Reference structural alignments

 The comparison of the 3D structure of two proteins is very useful, e.g. to recognize evolutionary relationship when sequence comparison is no longer applicable. Structure comparison often involves the assignment of the corresponding homologous sequence positions. Creating this alignment can be difficult and thus error-prone. In order to compare different methods for 3D structure alignment with respect to alignment accuracy and their ability to recognize complex relationships like permutations or flexibility, we manually  compiled suitable data sets.

ProSa

  Web service and a  stand-alone program for protein structure analysis. ProSa supports and guides your studies aimed at the determination of a protein’s native fold. It is helpful for experimental structure determinations and modeling studies.

 

 

NQ-Flipper

  NQ-Flipper validates and corrects asparagine and glutamine side-chain amide rotamers in protein structures solved by X-ray crystallography.

 

 

TopDomain

 The decomposition of proteins into structurally distinct units is a common tool for classification and examination of protein structures.  TopDomain-Web provides an easy-to-use albeit powerful interface to a suite of techniques for the decomposition of protein structures.

 

 

RefDens

  RefDens relates electron densities computed from a structural model to densities expected from prior observations on identical or closely related molecular environments.

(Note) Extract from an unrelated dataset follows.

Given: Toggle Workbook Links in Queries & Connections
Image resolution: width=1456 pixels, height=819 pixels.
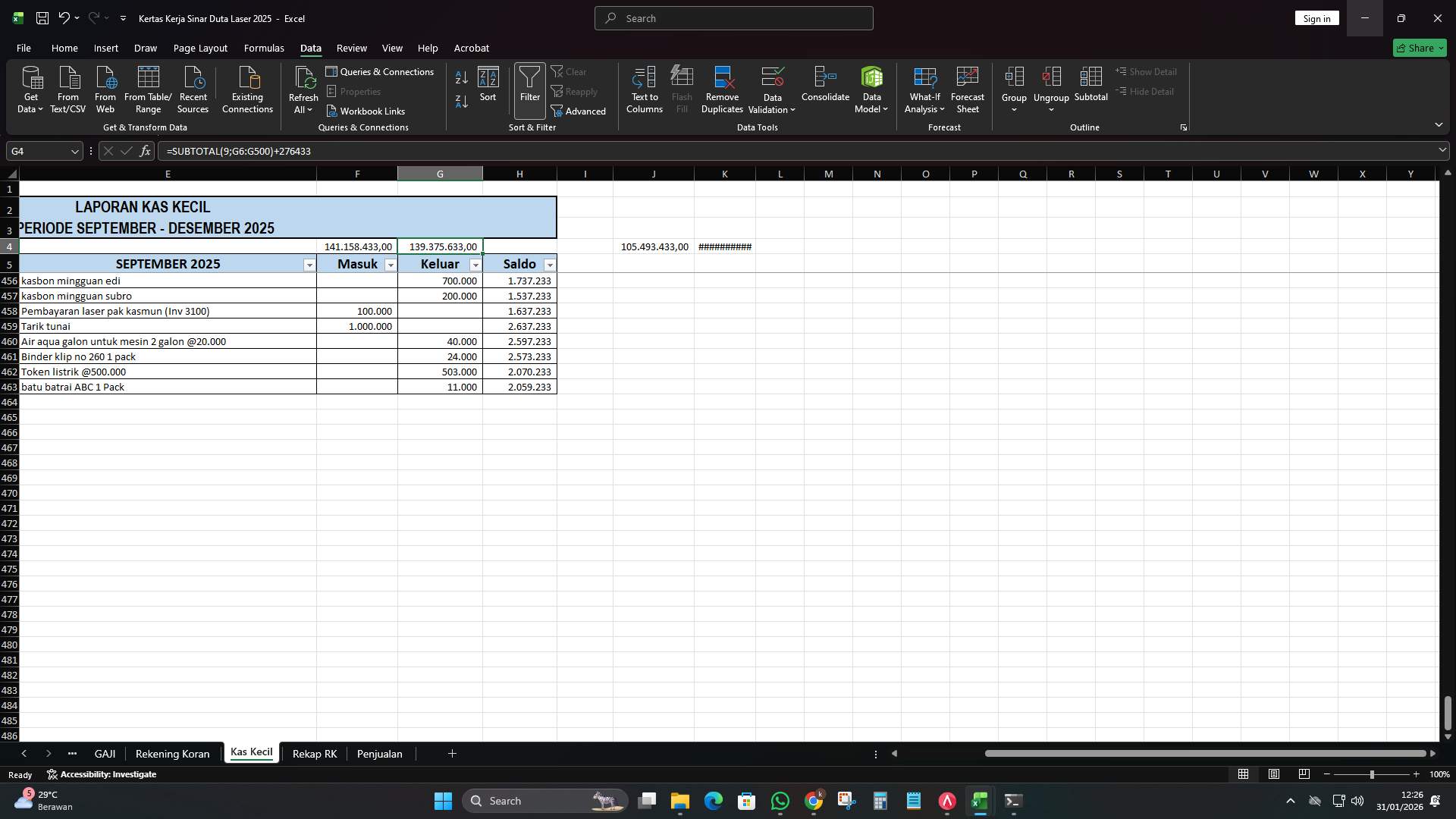Looking at the screenshot, I should coord(366,111).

Strong deviations of computed from expected densities reveal unrealistic molecular structures. The electron densities solely depend on the molecular model, so that structure analysis and error detection are independent and hence complementary to experimental data.

 

CanDen

  Canonical distributions of electrons can be used in the refinement of structural models obtained from X-ray, NMR, cryo-EM, and other imaging techniques, as well as structure prediction and molecular modeling. Difference density maps for structural models of any origin can be computed and downloaded. In addition, hybrid density maps are provided that combine canonical electron density maps with experimentally derived densities to aid in the real space refinement of crystal structures.

 

CheckShift

 Most common approaches to extract structural information from NMR chemical shifts are based on chemical shifts comparison. Therefore, consistent chemical shift referencing is required, as two chemical shift sets calculated using different reference compounds or referencing methods may not be compared in a meaningful way.  CheckShift reliably re-references uploaded chemical shift data to conform with the IUPAC standard.

 

COPS-Benchmark

 The  COPS-benchmark provides a convenient and easy to use standard reference for the analysis of sequence alignment methods, homology search tools and fold recognition techniques. Any method can be immediately related to several popular methods (BLAST, PSI-BLAST, FASTA, SSearch, COMPASS, and HHsearch).

 

Signal-BLAST

 Signal peptide prediction by sequence alignment using BLAST. Predictions returned by  Signal-BLAST are transparent and easy to analyze.